Ruins: Documents of Contemporary Art
Edited by Brian Dillon
Published by Whitechapel Gallery
Softcover, 240 pages, no illustrations
ISBN: 978–0–85488–193–2
Finnish Architecture with an Edge
Edited and written by Tarja Nurmi
Photographs by Kari Palsila
Published by Maahenki, Helsinki, 2013
Hardcover, 215 x 275 mm, 280 pages
ISBN: 978-952-5870-69-5
Part of Whitechapel Gallery’s current Documents book series, which considers key themes and ideas in contemporary art, this anthology of extracts and essays unravels and explores the recent obsession with decay and so-called “ruin lust” in art, architecture, and cultural practice. The book is clearly organised in four sections: “Modernity in Ruins,” “The Military-Industrial Sublime,” “Drosscape,” “The Future Now,” showing how the idea of the ruin has been institutionalised and transformed from a product of a utopian failure into a subject of inspiration and interest. One downside is that the book contains no images as reference – although, conversely, this also makes it a rich exercise for the imagination. (gl)
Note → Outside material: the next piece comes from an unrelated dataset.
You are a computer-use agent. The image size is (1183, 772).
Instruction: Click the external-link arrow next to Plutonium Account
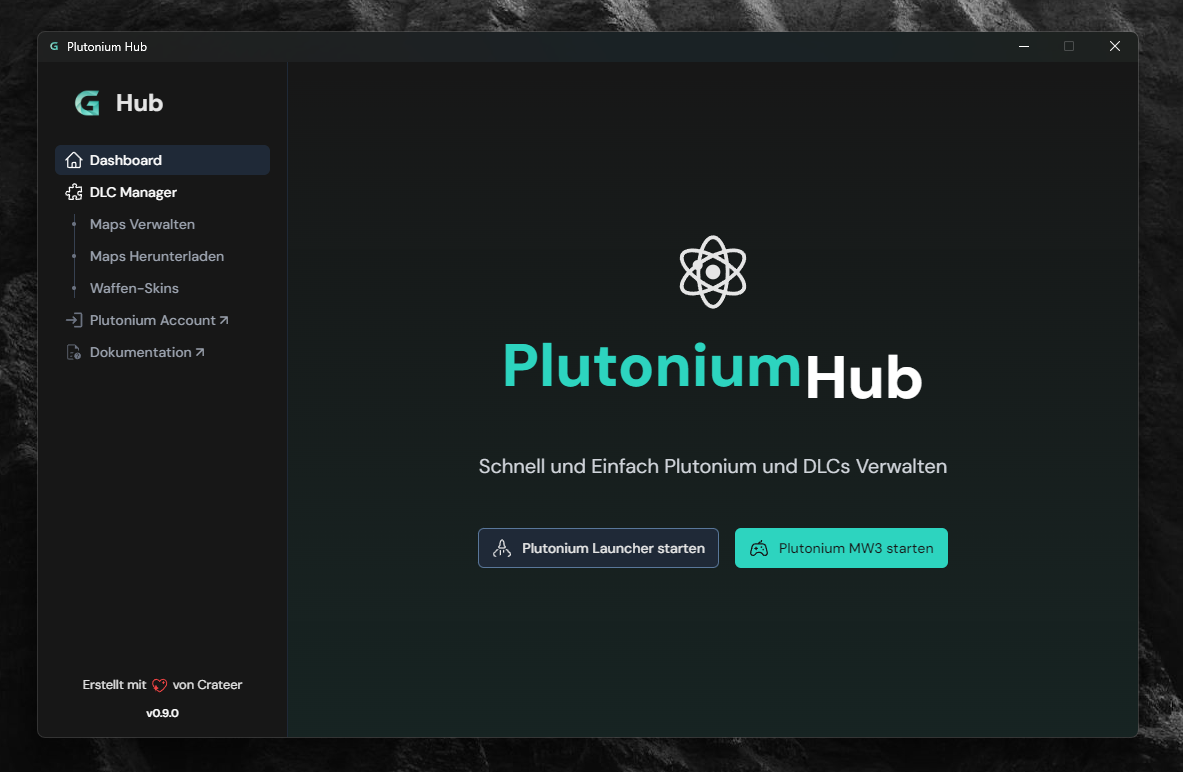224,320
With thoughtful texts and packed with pictures, this book acts as a useful primer for recent key projects and developments in Finnish architecture. It includes recent housing, transport, commercial, educational and cultural projects, but also looks further afield to Finnish practices working abroad, in particular the extraordinary scale and materiality of the recently-completed Wuxi Grand Theatre on the shore of Lake Taihu, China by PES-Architects. (rw)
Encyclopedia of Flowers
Flower Works by Makoto Azuma
Photograhs by Shunsuke Shiinoki
Lars Müller Publishers, 2012
Paperback in transparent slipcase, 16.5 × 24.8 cm, 512 pages, 203 color illustrations, English
ISBN 978-3-03778-313-9
Stun-ning-ly BEAUTIFUL. Rarely are images of death this haunting, or simultaneously suggestive of life and rebirth. This volume is a record of the Japan-based image work created by the flower arrangements of Makoto Azuma and the photography of Shunsuke Shiinoki, going far beyond images into the reality of our human environment and its flora. Azuma and Shinoki’s work is about cycles of existence, cultivated nature: with the number of newly-invented flowers too numerous to name; and unstable, human-influenced nature – as cherry blossoms worldwide become mysteriously whiter. The images are still as death on the page, but are riotous representations of life, radiating something true and deep about the realm of the soul, poetics, aesthetics. The notes for “Whole,” a section of the book, sum up the rationale behind the Encylopedia: “Any sense of seasons, the particularity of a climate, or the special quality of a breed no longer possesses a fixed definition. Chaos. A microcosm of the world we live in.” The lush hyperstatic photographs contain mixtures of cultivation, manipulation and virgin nature as complex in the miniature as any city, any landscape, anything wrought by the natural and, in the end, human hand. (jb)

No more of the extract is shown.